(Saved data entries)
⁂
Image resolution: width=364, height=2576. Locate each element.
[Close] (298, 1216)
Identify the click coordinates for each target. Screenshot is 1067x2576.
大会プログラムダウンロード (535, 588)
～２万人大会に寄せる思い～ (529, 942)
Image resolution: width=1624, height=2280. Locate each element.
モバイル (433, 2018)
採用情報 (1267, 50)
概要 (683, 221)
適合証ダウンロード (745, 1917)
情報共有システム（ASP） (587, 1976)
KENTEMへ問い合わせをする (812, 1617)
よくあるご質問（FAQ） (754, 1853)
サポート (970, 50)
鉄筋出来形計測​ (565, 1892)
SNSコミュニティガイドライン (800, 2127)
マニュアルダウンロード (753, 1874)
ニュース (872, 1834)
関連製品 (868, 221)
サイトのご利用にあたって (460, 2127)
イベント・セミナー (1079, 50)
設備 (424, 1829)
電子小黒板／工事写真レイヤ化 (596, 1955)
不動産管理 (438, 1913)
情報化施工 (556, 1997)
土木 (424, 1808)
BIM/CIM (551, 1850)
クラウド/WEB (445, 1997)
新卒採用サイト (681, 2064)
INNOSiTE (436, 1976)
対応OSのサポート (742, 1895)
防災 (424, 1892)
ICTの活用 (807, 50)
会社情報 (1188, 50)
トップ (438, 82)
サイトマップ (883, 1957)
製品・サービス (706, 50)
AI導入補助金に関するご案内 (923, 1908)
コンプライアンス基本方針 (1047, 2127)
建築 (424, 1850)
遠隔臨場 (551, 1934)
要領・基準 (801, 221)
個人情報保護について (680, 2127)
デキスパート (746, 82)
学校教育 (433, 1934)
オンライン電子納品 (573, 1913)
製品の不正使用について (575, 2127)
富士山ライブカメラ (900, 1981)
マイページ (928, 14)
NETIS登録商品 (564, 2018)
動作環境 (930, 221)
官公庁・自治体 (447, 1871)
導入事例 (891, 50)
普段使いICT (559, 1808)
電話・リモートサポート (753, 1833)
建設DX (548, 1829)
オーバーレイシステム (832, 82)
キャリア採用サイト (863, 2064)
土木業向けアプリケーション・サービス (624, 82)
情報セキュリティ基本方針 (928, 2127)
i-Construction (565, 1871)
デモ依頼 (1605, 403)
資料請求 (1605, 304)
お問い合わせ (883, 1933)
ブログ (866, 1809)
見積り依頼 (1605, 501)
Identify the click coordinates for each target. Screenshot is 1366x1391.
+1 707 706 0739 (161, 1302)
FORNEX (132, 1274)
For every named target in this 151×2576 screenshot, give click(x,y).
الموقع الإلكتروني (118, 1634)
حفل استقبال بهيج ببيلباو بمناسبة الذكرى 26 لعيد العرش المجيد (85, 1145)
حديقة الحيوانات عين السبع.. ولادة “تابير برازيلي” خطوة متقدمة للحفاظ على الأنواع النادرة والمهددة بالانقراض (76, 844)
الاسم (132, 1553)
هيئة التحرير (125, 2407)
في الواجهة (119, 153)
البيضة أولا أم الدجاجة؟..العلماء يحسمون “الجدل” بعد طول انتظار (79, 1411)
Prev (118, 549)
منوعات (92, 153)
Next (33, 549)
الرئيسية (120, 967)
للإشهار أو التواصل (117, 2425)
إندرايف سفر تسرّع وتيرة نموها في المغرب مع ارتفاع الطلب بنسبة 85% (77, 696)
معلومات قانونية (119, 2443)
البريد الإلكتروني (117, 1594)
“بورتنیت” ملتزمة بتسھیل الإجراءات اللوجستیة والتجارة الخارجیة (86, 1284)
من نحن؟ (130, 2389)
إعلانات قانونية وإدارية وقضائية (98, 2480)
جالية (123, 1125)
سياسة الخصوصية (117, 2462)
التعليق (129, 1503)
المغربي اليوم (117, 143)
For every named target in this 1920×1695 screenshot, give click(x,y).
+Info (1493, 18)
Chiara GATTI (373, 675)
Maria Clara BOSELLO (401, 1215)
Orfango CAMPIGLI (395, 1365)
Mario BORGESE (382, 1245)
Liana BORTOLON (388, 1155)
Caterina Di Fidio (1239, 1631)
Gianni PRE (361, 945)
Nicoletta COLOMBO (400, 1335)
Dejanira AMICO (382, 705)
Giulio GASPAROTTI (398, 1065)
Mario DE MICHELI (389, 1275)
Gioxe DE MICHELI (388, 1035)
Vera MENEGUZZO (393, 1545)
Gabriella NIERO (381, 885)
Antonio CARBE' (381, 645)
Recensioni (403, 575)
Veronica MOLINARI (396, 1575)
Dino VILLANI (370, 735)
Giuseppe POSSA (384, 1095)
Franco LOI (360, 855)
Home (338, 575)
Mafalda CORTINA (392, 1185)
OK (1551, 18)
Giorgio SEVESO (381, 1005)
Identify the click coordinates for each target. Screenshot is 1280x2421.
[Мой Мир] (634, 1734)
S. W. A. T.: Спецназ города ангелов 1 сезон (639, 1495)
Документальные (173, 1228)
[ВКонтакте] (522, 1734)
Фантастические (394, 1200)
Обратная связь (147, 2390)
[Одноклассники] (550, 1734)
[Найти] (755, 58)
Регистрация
⁂
* **Instructions for the task**
All records shown above must be set down again verbatim.

* **Reply**
Image resolution: width=364, height=2576. Locate each element.
[Close] (298, 1216)
Identify the click coordinates for each target. Screenshot is 1067x2576.
大会プログラムダウンロード (535, 588)
～２万人大会に寄せる思い～ (529, 942)
Image resolution: width=1624, height=2280. Locate each element.
モバイル (433, 2018)
採用情報 (1267, 50)
概要 (683, 221)
適合証ダウンロード (745, 1917)
情報共有システム（ASP） (587, 1976)
KENTEMへ問い合わせをする (812, 1617)
よくあるご質問（FAQ） (754, 1853)
サポート (970, 50)
鉄筋出来形計測​ (565, 1892)
SNSコミュニティガイドライン (800, 2127)
マニュアルダウンロード (753, 1874)
ニュース (872, 1834)
関連製品 (868, 221)
サイトのご利用にあたって (460, 2127)
イベント・セミナー (1079, 50)
設備 (424, 1829)
電子小黒板／工事写真レイヤ化 (596, 1955)
不動産管理 (438, 1913)
情報化施工 (556, 1997)
土木 (424, 1808)
BIM/CIM (551, 1850)
クラウド/WEB (445, 1997)
新卒採用サイト (681, 2064)
INNOSiTE (436, 1976)
対応OSのサポート (742, 1895)
防災 (424, 1892)
ICTの活用 (807, 50)
会社情報 (1188, 50)
トップ (438, 82)
サイトマップ (883, 1957)
製品・サービス (706, 50)
AI導入補助金に関するご案内 (923, 1908)
コンプライアンス基本方針 (1047, 2127)
建築 (424, 1850)
遠隔臨場 (551, 1934)
要領・基準 (801, 221)
個人情報保護について (680, 2127)
デキスパート (746, 82)
学校教育 (433, 1934)
オンライン電子納品 (573, 1913)
製品の不正使用について (575, 2127)
富士山ライブカメラ (900, 1981)
マイページ (928, 14)
NETIS登録商品 (564, 2018)
動作環境 (930, 221)
官公庁・自治体 (447, 1871)
導入事例 (891, 50)
普段使いICT (559, 1808)
電話・リモートサポート (753, 1833)
建設DX (548, 1829)
オーバーレイシステム (832, 82)
キャリア採用サイト (863, 2064)
土木業向けアプリケーション・サービス (624, 82)
情報セキュリティ基本方針 (928, 2127)
i-Construction (565, 1871)
デモ依頼 (1605, 403)
資料請求 (1605, 304)
お問い合わせ (883, 1933)
ブログ (866, 1809)
見積り依頼 (1605, 501)
Identify the click coordinates for each target. Screenshot is 1366x1391.
+1 707 706 0739 (161, 1302)
FORNEX (132, 1274)
For every named target in this 151×2576 screenshot, give click(x,y).
الموقع الإلكتروني (118, 1634)
حفل استقبال بهيج ببيلباو بمناسبة الذكرى 26 لعيد العرش المجيد (85, 1145)
حديقة الحيوانات عين السبع.. ولادة “تابير برازيلي” خطوة متقدمة للحفاظ على الأنواع النادرة والمهددة بالانقراض (76, 844)
الاسم (132, 1553)
هيئة التحرير (125, 2407)
في الواجهة (119, 153)
البيضة أولا أم الدجاجة؟..العلماء يحسمون “الجدل” بعد طول انتظار (79, 1411)
Prev (118, 549)
منوعات (92, 153)
Next (33, 549)
الرئيسية (120, 967)
للإشهار أو التواصل (117, 2425)
إندرايف سفر تسرّع وتيرة نموها في المغرب مع ارتفاع الطلب بنسبة 85% (77, 696)
معلومات قانونية (119, 2443)
البريد الإلكتروني (117, 1594)
“بورتنیت” ملتزمة بتسھیل الإجراءات اللوجستیة والتجارة الخارجیة (86, 1284)
من نحن؟ (130, 2389)
إعلانات قانونية وإدارية وقضائية (98, 2480)
جالية (123, 1125)
سياسة الخصوصية (117, 2462)
التعليق (129, 1503)
المغربي اليوم (117, 143)
For every named target in this 1920×1695 screenshot, give click(x,y).
+Info (1493, 18)
Chiara GATTI (373, 675)
Maria Clara BOSELLO (401, 1215)
Orfango CAMPIGLI (395, 1365)
Mario BORGESE (382, 1245)
Liana BORTOLON (388, 1155)
Caterina Di Fidio (1239, 1631)
Gianni PRE (361, 945)
Nicoletta COLOMBO (400, 1335)
Dejanira AMICO (382, 705)
Giulio GASPAROTTI (398, 1065)
Mario DE MICHELI (389, 1275)
Gioxe DE MICHELI (388, 1035)
Vera MENEGUZZO (393, 1545)
Gabriella NIERO (381, 885)
Antonio CARBE' (381, 645)
Recensioni (403, 575)
Veronica MOLINARI (396, 1575)
Dino VILLANI (370, 735)
Giuseppe POSSA (384, 1095)
Franco LOI (360, 855)
Home (338, 575)
Mafalda CORTINA (392, 1185)
OK (1551, 18)
Giorgio SEVESO (381, 1005)
Identify the click coordinates for each target. Screenshot is 1280x2421.
[Мой Мир] (634, 1734)
S. W. A. T.: Спецназ города ангелов 1 сезон (639, 1495)
Документальные (173, 1228)
[ВКонтакте] (522, 1734)
Фантастические (394, 1200)
Обратная связь (147, 2390)
[Одноклассники] (550, 1734)
[Найти] (755, 58)
Регистрация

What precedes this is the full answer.